Automated Backup with rsync and cron: Stop Losing Data the Hard Way

Linux tutorial - IT technology blog
Linux tutorial - IT technology blog

The 2 AM Wake-Up Call Nobody Wants

A colleague of mine lost three weeks of database exports last year. Not because of a hardware failure — because he forgot to run the manual backup script before a migration went sideways. The files existed on the source server until they didn’t, and there was no automated copy anywhere.

Sound familiar? Manual backup routines collapse under real workload pressure. You skip one Friday, then two, and then something breaks on a Tuesday morning and you’re reconstructing data from memory.

The fix isn’t discipline — it’s automation. Specifically, rsync paired with cron handles this problem cleanly, without extra software or cloud subscriptions.

Why Manual Backups Always Fail Eventually

The root cause isn’t laziness. Manual backup processes fail for structural reasons:

  • Context switching — You’re focused on a deployment and the backup step gets skipped mentally.
  • Inconsistent timing — “I’ll do it tonight” becomes “I’ll do it tomorrow.”
  • Tooling mismatch — Copying with cp -r doesn’t handle symlinks, permissions, or partial transfers correctly.
  • No verification — You ran the backup, but did it complete? Was the destination actually written?

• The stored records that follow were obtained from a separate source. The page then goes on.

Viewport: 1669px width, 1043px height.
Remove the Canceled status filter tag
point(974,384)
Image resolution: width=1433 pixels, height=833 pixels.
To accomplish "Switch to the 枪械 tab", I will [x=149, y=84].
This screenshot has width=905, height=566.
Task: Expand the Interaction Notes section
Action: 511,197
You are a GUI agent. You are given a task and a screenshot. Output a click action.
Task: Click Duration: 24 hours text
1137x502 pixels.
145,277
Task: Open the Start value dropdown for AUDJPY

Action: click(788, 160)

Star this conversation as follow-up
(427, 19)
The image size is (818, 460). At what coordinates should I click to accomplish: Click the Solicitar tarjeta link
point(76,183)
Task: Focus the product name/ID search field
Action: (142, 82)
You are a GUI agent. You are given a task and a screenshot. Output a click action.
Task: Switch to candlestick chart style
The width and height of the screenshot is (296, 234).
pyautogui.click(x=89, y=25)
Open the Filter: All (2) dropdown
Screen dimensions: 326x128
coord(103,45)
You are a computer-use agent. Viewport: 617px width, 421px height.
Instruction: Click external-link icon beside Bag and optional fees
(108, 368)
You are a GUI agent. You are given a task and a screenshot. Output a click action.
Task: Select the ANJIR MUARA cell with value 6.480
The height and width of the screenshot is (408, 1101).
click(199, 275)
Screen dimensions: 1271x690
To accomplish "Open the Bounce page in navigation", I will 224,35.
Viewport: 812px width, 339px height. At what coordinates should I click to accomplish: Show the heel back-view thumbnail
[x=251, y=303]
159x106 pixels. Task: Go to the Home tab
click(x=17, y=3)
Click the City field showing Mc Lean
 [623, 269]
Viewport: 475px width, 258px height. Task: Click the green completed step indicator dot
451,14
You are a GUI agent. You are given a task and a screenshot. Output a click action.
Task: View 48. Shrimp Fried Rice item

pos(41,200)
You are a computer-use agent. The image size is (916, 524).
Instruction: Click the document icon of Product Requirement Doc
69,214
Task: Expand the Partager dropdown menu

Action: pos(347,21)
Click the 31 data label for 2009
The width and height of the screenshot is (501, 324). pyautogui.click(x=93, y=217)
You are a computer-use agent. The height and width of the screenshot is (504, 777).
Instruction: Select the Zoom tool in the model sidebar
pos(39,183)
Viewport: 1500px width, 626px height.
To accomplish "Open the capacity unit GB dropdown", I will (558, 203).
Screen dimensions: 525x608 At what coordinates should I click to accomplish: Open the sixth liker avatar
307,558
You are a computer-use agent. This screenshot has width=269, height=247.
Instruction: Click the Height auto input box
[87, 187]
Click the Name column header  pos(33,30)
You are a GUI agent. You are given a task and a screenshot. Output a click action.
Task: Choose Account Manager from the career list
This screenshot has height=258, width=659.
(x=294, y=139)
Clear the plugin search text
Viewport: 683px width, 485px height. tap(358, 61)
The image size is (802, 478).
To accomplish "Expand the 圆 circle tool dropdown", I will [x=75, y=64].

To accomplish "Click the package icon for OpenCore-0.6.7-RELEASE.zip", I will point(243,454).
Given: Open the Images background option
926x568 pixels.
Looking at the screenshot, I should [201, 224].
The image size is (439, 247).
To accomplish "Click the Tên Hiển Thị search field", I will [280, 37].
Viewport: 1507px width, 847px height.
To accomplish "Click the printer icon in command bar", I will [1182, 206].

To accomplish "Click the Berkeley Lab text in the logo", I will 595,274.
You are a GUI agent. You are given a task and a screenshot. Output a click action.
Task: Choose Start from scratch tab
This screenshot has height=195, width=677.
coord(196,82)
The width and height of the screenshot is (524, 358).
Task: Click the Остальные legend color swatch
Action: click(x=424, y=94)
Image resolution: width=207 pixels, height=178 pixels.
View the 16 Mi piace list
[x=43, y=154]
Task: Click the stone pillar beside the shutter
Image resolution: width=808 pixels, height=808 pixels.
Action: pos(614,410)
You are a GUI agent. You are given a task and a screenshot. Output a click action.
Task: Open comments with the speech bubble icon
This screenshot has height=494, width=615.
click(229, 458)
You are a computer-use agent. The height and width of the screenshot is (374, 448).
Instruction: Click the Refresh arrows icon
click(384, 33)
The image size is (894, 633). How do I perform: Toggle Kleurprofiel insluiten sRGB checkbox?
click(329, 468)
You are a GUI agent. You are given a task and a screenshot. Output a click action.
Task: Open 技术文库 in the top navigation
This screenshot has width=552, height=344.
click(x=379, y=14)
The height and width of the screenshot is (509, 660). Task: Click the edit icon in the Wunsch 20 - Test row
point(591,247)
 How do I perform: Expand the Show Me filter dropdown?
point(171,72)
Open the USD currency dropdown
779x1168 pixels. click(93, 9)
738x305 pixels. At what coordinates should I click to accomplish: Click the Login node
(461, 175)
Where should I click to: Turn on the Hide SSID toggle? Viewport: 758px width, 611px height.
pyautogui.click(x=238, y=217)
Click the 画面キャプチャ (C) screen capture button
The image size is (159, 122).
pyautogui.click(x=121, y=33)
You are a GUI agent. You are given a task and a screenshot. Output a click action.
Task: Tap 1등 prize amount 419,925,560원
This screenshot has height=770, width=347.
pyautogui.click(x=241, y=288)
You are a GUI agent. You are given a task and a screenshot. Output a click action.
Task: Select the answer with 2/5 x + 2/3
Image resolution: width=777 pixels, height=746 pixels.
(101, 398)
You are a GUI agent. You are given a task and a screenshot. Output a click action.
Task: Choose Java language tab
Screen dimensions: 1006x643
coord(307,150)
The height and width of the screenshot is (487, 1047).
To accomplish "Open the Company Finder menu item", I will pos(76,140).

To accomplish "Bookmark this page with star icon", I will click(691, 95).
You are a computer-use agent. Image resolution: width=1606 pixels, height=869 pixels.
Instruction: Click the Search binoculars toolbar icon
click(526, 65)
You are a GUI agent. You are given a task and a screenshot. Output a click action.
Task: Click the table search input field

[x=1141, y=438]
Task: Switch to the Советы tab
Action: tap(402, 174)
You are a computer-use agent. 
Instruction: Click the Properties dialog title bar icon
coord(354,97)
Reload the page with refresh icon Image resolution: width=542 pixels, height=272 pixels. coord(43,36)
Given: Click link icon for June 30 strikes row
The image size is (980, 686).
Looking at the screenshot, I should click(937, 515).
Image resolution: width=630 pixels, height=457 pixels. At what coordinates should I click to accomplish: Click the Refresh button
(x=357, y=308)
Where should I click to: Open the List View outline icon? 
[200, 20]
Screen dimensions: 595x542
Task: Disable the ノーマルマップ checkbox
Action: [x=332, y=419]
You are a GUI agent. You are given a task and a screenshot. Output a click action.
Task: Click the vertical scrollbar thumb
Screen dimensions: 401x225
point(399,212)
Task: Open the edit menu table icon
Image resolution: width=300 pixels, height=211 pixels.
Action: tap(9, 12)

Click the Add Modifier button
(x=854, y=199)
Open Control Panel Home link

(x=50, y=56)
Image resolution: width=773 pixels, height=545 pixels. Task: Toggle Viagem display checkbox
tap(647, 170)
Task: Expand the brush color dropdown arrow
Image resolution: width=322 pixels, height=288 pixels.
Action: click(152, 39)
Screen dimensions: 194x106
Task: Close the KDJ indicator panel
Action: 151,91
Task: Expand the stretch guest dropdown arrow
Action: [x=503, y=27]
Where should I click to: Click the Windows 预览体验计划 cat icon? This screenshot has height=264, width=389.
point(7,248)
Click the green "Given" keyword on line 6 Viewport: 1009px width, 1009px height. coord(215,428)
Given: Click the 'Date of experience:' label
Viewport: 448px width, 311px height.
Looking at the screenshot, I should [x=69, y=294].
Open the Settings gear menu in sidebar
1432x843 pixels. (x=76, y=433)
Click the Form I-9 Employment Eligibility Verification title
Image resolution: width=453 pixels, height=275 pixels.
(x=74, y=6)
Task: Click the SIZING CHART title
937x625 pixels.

Once a backup depends on someone remembering to run it, you’ve already accepted data loss risk. Cron removes the memory requirement. rsync fixes the tooling problems.

rsync vs. Other Backup Approaches

Three tools typically come up when people talk Linux backup. Here’s what each one actually does — and where it falls short.

Option 1: cp -r

Simple, available everywhere. But it copies everything every time. For large directories, that means full re-transfers even if only one file changed. It also doesn’t preserve extended attributes or handle interrupted transfers gracefully.

Option 2: tar archives

Creates compressed archives, which is useful for long-term archival or moving backups off-site. The downside: restoring a single file requires extracting the whole archive. And again, every run is a full copy.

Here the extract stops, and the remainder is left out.